Task to complete:
Your answer should be the full set of records, printed exactly as they stand.

Extracted data entries:
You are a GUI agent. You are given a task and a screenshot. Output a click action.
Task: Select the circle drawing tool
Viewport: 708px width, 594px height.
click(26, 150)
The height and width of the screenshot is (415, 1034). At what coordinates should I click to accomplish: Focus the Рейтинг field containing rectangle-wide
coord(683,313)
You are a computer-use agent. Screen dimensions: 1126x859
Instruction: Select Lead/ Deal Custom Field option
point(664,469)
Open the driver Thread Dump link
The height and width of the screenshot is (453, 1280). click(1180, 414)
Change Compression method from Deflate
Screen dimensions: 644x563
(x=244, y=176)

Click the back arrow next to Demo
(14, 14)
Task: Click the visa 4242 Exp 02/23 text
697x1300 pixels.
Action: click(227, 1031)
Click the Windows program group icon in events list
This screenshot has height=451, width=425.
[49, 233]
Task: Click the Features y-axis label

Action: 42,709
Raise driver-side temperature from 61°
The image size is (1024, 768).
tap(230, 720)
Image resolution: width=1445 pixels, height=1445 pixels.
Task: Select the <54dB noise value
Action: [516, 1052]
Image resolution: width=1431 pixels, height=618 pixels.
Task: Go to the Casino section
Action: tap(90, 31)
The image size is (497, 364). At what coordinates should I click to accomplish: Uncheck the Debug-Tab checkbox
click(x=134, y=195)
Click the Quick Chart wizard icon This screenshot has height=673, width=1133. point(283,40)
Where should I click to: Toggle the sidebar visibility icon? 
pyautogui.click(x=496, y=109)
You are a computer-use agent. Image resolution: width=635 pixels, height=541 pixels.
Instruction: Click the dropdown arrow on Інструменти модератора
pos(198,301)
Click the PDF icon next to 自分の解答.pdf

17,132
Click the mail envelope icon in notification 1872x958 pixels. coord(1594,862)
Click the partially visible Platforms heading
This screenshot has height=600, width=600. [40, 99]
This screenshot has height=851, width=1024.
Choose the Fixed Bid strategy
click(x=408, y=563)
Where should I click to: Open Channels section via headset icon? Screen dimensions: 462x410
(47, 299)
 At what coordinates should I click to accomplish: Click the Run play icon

Result of this task:
You are a GUI agent. You are given a task and a screenshot. Output a click action.
Task: Select the circle drawing tool
Viewport: 708px width, 594px height.
click(26, 150)
The height and width of the screenshot is (415, 1034). At what coordinates should I click to accomplish: Focus the Рейтинг field containing rectangle-wide
coord(683,313)
You are a computer-use agent. Screen dimensions: 1126x859
Instruction: Select Lead/ Deal Custom Field option
point(664,469)
Open the driver Thread Dump link
The height and width of the screenshot is (453, 1280). click(1180, 414)
Change Compression method from Deflate
Screen dimensions: 644x563
(x=244, y=176)

Click the back arrow next to Demo
(14, 14)
Task: Click the visa 4242 Exp 02/23 text
697x1300 pixels.
Action: click(227, 1031)
Click the Windows program group icon in events list
This screenshot has height=451, width=425.
[49, 233]
Task: Click the Features y-axis label

Action: 42,709
Raise driver-side temperature from 61°
The image size is (1024, 768).
tap(230, 720)
Image resolution: width=1445 pixels, height=1445 pixels.
Task: Select the <54dB noise value
Action: [516, 1052]
Image resolution: width=1431 pixels, height=618 pixels.
Task: Go to the Casino section
Action: tap(90, 31)
The image size is (497, 364). At what coordinates should I click to accomplish: Uncheck the Debug-Tab checkbox
click(x=134, y=195)
Click the Quick Chart wizard icon This screenshot has height=673, width=1133. point(283,40)
Where should I click to: Toggle the sidebar visibility icon? 
pyautogui.click(x=496, y=109)
You are a computer-use agent. Image resolution: width=635 pixels, height=541 pixels.
Instruction: Click the dropdown arrow on Інструменти модератора
pos(198,301)
Click the PDF icon next to 自分の解答.pdf

17,132
Click the mail envelope icon in notification 1872x958 pixels. coord(1594,862)
Click the partially visible Platforms heading
This screenshot has height=600, width=600. [40, 99]
This screenshot has height=851, width=1024.
Choose the Fixed Bid strategy
click(x=408, y=563)
Where should I click to: Open Channels section via headset icon? Screen dimensions: 462x410
(47, 299)
 At what coordinates should I click to accomplish: Click the Run play icon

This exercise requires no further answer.